Sometimes you can understand everything in this article and still freeze.


That’s often a sign the subconscious pattern is running deeper, tied to:

  • fear of being judged or criticised

  • old “don’t stand out” conditioning

  • imposter syndrome / perfectionism

  • subconscious beliefs about visibility, authority, leadership, or safety


When that’s the case, you’ll usually get further by working directly with the automatic response not just the surface strategy.


If meetings are the main trigger, you’ll find a more detailed overview on help for anxiety in meetings and presentations. And if what’s really showing up is a visibility or imposter-syndrome pattern, confidence hypnotherapy (imposter syndrome & visibility blocks) may be the best place to start.
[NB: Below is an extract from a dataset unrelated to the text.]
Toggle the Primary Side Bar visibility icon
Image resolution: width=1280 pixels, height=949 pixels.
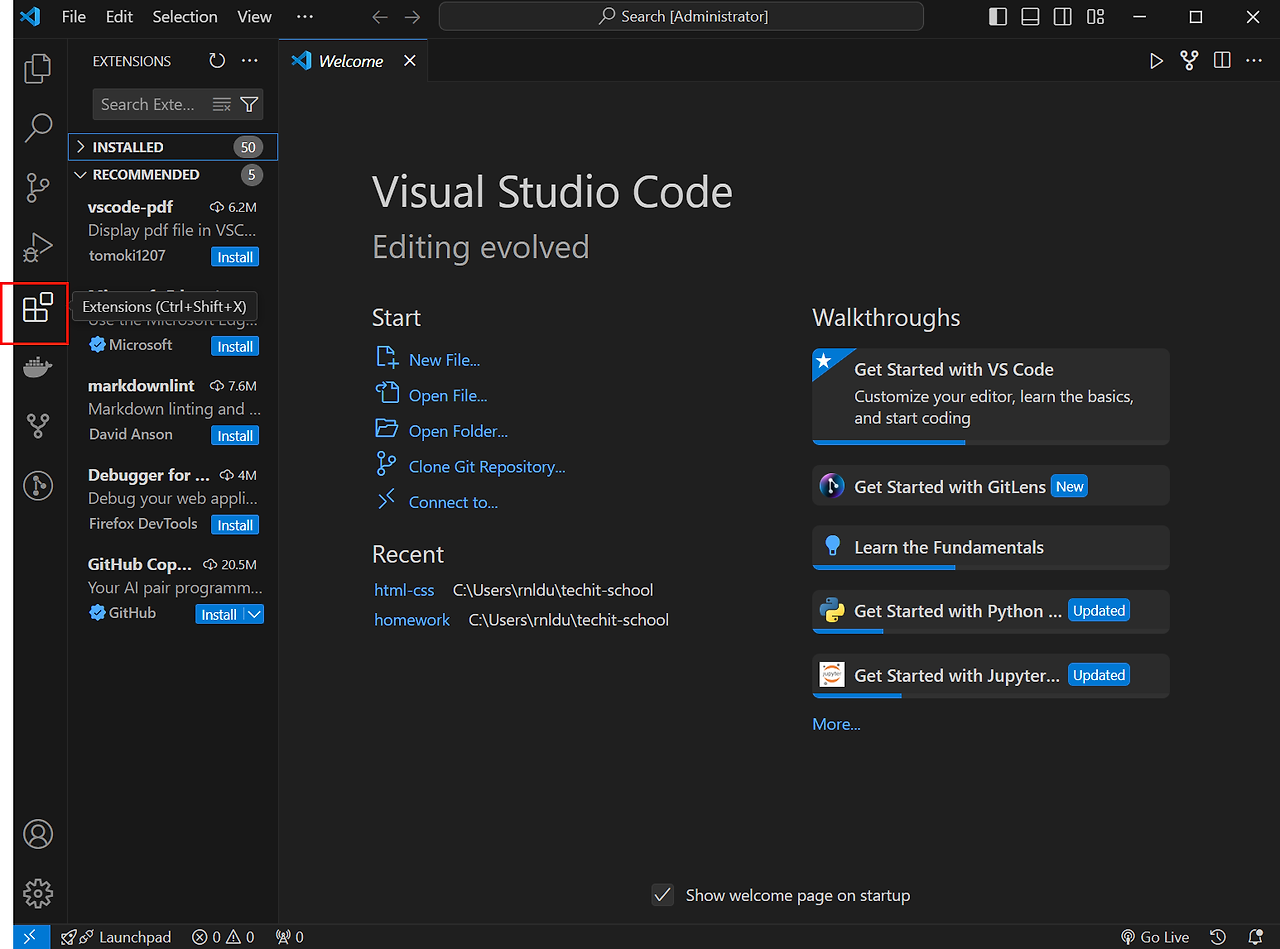coord(997,16)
If You Are Ready to Speak Up With More Ease

If you’re tired of holding yourself back in meetings and you want support that goes beyond tips, the simplest next step is a calm conversation. You can book a free initial consultation and we’ll gently map what’s driving the freeze response for you and what will actually help you feel steady, clear, and able to speak when it matters. And if meetings or presentations are the main trigger, begin with help for anxiety in meetings and presentations to see how I work with this pattern (Sydney Inner West + online):


FAQs: speaking up in meetings

Why do I go blank in meetings even when I’m prepared?

Because anxiety can trigger a freeze response that blocks access to clear thinking and speech, even if you know the answer.


What if I’m senior and I still feel anxious speaking up?

This is extremely common. Seniority increases visibility and perceived stakes, which can intensify the threat response.


Is meeting anxiety the same as public speaking anxiety?

They overlap, but meetings often carry extra layers: judgement by peers, status dynamics, and pressure to sound “smart.”


How do I stop overthinking after I speak?

Shift from “How did I look?” to “Did I add value?” and use a worry book to stop rumination from becoming a habit loop.


Can hypnotherapy help with fear of speaking up at work?

It can help people work with the automatic nervous system response and the underlying patterns that drive freezing and avoidance (results vary).